初っ端からルノワールではない絵ですが、個人的にすごく好みだったもの。
今風の絵という感じ。淡い色使いだけれども、全体的に明るくてカラフル。

狂気と陽気 ジュール・シェレ

同じく、ジュール・シェレの絵。
雰囲気的に、アニメ映画のポスターにありそうなPOPな感じ。これも淡いけれどカラフルな色使いで、寒色のキャラと暖色のキャラが映えていました。

田舎のダンス ピエール・ オーギュスト・ ルノワール

展覧会のメインのルノワール。ホームページのトップにも載っている絵で、上記のポストカードの左下の絵です。
ルノワールの奥さんとのダンスを描いた作品で、奥さんのアリーヌの表情が良いです。そして、左下で覗いている子供の存在感も良い。
この作品は、好みだったのでポストカードを買いましたが、買う時に「実物となんか違うな」感がありました。等身大に近い大きい絵ということもあってか、実物のほうがアリーヌの表情とか全体的な雰囲気とかの魅力がすごかったです。

ガブリエルとジャン ピエール・ オーギュスト・ ルノワール

ルノワールの従妹であるガブリエルと、ルノワールの息子のジャン(赤ちゃん)の絵です。
ポストカードだと下段の真ん中。
女性の優しい感じと赤ちゃんの柔らかい感じが絵のタッチから感じられて、すごくルノワールの画風とマッチしていると感じた絵です。この柔らかい感じで赤ちゃんを描いている絵は、写真よりもそのものの雰囲気をうまく表せているのではないかと思います。

ちなみに、途中の解説に書かれていたのですが、ルノワールとやりとりしていた画商の話では、ルノワールは家事手伝いに対して「光をしっかりと吸い込む肌」を一番に求めていたということらしいです。つまりは、家事手伝いとして雇うけど、一番の目的は絵のモデルということですね。そんなこんなで、件のガブリエルは光をしっかりと吸い込むらしく、よく絵のモデルになっていたとか。

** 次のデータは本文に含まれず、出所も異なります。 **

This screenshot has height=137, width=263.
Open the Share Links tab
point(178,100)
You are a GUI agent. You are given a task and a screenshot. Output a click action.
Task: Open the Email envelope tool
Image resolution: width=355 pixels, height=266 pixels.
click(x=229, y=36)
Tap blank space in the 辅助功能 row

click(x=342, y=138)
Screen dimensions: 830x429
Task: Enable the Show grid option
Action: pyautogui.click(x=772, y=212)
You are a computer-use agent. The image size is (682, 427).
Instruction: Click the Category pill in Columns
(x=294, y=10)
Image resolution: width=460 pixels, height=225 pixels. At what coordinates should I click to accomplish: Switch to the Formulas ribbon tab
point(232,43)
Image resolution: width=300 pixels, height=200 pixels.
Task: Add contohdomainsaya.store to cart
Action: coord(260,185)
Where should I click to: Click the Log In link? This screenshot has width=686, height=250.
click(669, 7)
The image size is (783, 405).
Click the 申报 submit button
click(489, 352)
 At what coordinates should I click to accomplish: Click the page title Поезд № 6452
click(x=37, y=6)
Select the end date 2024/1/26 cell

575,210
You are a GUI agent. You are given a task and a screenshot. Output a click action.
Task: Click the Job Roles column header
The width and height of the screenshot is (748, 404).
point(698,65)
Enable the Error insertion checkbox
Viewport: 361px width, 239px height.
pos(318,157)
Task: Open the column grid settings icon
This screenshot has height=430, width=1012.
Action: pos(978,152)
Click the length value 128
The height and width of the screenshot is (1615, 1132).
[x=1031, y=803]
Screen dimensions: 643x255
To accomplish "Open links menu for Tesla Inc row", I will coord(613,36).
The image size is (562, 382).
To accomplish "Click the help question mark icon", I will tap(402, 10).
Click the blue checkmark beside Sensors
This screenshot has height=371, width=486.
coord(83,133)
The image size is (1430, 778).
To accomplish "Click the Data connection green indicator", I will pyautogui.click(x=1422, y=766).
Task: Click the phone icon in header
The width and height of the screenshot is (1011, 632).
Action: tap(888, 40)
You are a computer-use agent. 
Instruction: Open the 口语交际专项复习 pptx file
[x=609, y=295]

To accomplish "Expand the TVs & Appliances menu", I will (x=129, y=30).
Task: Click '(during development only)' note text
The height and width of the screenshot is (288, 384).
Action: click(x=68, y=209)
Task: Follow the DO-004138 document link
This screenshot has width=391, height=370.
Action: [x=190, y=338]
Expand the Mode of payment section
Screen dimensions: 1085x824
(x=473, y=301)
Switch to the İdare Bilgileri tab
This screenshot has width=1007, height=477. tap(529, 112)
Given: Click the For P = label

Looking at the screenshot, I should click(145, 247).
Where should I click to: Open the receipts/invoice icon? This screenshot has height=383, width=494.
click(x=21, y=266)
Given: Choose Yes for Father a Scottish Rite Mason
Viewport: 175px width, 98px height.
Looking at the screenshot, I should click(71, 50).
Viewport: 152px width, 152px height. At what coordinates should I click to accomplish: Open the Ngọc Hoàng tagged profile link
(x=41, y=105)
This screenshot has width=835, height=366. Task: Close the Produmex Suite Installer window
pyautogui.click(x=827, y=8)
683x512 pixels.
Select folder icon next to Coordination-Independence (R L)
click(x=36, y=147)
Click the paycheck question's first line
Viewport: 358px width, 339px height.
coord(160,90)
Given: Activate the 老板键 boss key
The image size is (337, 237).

ピアノを弾く少女たち ピエール・ オーギュスト・ ルノワール

これは、右下のポストカードの絵。
これも柔らかい感じと明るい感じがすごく感じられて、ルノワールの絵の中で一番ルノワールらしくて好きだなと思いました。
また、金髪の少女の、お嬢様結びの髪に青いリボンが映えるのが特に良いなと。

ルノワールの晩年の作品

ルノワールは、高齢になるとリウマチにより手がうまく動かせなくなっていたらしいです。晩年の作品について、解説では「ルーベンスといった巨匠に負けない作品」ということが書かれていましたが、個人の感想としては、粗さが出ていてルノワールらしいやわらかいタッチが無くなってしまったなと感じました。
個人的には、やはり晩年よりも前の作品のほうが好きです。



ということで、今回の展示会でルノワールがどのような作品を描く人なのかだいぶ感じられたと思います。そして、個人的にルノワールの作品は好きだなと思いました。
理由としては、神話や宗教画ではなく、あくまで日常の位置風景での女性や子供の優しい雰囲気を捉え続けたところが良いです。
また、画風についても、全体的に明るくて優しい雰囲気なのところが好みです。展示会によっては、暗い絵とか荒々しい絵もあるものなのですが、この展示会に限ってはほとんどそういうものはなく、明るく優しい雰囲気で満ちていたと感じました。
あとは、ルノワールのスタンスで、途中で習作を展示したコーナーがありました。印象派は一般的に下書きはあまりせずに描くらしいのですが、ルノワールは、下書きをして構図の研究なども多くやっていたらしいです。自身のことを「絵を描くという労働者」として、日々絵の鍛錬をしていたというスタンスがステキだなと思いました。


あとは、副産物ではありますが、同時に展示されていたジュール・シェレという画家を知れたのも良かったです。
最初に紹介した時に、「映画のポスターにありそう」と感想を書きましたが、調べてみたところ、実際にポスターの分野で有名な画家のようです。
ジュール・シェレ | Wikipedia
同じくポスターで有名なミュシャも好きなので、こういうのが自分の好みなのかもしれません。

最後に、この記事を書きながら買ってきたポストカードを眺めていたのですが、やっぱり実物を見たほうがいいですね!
実物とポストカードではぜんぜん違うなということをものすごく実感しています。むしろ、もう一度見に行っても良いかなとも思っています。何度も同じ絵を見に行くとか、同じ映画を映画館に観に行くとか、今まではよくわからない感覚でしたが、「実物とポストカード」「映画館とDVD」のような情報としては同じはずだけどリッチさが違うというのはあるんだなと実感しました。